DATASET RECORDS:
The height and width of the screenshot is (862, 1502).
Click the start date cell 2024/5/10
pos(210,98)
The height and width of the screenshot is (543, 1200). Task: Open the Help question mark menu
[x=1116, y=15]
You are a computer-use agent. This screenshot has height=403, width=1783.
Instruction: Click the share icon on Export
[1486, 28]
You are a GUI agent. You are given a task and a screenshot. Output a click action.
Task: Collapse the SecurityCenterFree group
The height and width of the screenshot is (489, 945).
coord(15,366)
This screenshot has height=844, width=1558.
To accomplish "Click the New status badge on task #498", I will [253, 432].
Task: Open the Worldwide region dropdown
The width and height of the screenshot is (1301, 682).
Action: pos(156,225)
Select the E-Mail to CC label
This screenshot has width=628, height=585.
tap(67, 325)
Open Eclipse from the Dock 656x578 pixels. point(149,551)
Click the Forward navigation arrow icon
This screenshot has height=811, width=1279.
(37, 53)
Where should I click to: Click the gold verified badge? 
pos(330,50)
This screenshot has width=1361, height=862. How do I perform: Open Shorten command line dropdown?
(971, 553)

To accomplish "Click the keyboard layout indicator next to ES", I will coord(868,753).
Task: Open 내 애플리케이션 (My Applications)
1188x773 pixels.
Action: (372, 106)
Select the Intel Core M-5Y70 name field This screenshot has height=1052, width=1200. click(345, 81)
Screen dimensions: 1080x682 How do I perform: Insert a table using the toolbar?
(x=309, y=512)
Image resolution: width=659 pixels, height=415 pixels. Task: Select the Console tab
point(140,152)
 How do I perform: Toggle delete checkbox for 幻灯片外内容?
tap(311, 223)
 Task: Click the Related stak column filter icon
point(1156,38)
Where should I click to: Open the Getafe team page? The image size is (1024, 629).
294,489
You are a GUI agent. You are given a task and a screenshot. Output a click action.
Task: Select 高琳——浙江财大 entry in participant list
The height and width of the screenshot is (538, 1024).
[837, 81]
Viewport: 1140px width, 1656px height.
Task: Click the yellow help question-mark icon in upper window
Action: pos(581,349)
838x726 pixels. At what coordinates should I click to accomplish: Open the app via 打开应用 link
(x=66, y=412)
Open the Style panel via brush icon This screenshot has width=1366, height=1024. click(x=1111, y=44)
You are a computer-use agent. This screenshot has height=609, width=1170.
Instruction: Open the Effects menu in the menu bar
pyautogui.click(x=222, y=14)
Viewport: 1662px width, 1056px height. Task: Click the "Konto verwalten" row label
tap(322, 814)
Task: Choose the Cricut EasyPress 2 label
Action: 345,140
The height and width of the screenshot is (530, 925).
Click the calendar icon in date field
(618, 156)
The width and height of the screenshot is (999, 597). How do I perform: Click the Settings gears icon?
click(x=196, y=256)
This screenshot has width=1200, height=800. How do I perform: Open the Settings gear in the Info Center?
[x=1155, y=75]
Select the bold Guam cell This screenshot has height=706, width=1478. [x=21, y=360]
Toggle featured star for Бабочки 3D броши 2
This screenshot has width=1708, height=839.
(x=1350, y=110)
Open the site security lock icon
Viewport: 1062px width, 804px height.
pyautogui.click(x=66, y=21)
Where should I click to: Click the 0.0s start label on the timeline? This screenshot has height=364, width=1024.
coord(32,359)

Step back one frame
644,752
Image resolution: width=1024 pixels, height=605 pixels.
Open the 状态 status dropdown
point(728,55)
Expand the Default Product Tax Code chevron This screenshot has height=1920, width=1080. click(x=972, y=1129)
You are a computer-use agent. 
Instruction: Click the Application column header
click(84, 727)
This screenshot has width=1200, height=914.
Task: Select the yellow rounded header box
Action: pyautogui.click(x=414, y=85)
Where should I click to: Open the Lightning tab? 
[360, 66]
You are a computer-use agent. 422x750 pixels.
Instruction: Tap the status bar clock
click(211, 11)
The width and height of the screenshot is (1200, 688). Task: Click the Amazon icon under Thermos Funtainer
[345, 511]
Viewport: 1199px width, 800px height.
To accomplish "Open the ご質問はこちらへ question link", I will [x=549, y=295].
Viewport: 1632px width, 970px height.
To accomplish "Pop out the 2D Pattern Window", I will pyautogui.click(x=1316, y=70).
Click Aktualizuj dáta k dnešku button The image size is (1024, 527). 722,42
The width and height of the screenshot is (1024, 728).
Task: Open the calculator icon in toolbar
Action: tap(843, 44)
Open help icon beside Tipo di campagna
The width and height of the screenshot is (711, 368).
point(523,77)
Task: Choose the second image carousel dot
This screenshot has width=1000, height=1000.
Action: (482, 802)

WHAT YOU NEED TO DO: Can you quote exactly the lines from the one containing "The width and height of the screenshot is (711, 368)." through the last line of the records above, and nothing else?

SOLUTION BELOW:
The width and height of the screenshot is (711, 368).
point(523,77)
Task: Choose the second image carousel dot
This screenshot has width=1000, height=1000.
Action: (482, 802)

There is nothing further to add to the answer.